Exercise
From the first line of the entries down to the line with "Katrina Maree (105, 278)", write out every line exactly; that last line counts, but pictures do not.

*** Provided information

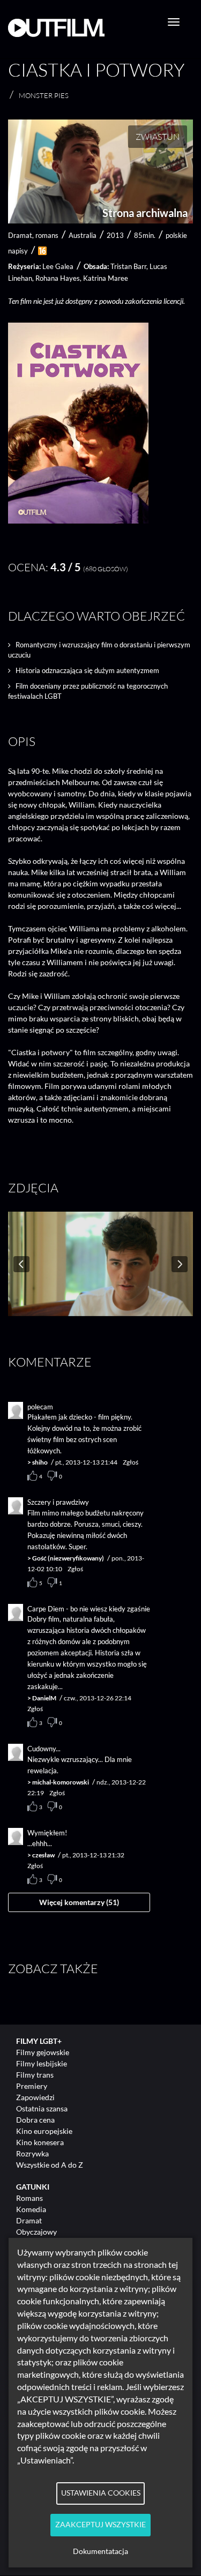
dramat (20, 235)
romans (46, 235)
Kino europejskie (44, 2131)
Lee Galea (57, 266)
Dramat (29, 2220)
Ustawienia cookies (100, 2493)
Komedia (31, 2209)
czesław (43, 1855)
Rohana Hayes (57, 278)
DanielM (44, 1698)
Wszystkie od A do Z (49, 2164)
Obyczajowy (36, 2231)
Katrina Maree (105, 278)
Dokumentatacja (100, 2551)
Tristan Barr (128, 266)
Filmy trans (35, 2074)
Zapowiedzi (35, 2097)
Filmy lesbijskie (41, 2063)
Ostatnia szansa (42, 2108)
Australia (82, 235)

******

Solution to the exercise
dramat (20, 235)
romans (46, 235)
Kino europejskie (44, 2131)
Lee Galea (57, 266)
Dramat (29, 2220)
Ustawienia cookies (100, 2493)
Komedia (31, 2209)
czesław (43, 1855)
Rohana Hayes (57, 278)
DanielM (44, 1698)
Wszystkie od A do Z (49, 2164)
Obyczajowy (36, 2231)
Katrina Maree (105, 278)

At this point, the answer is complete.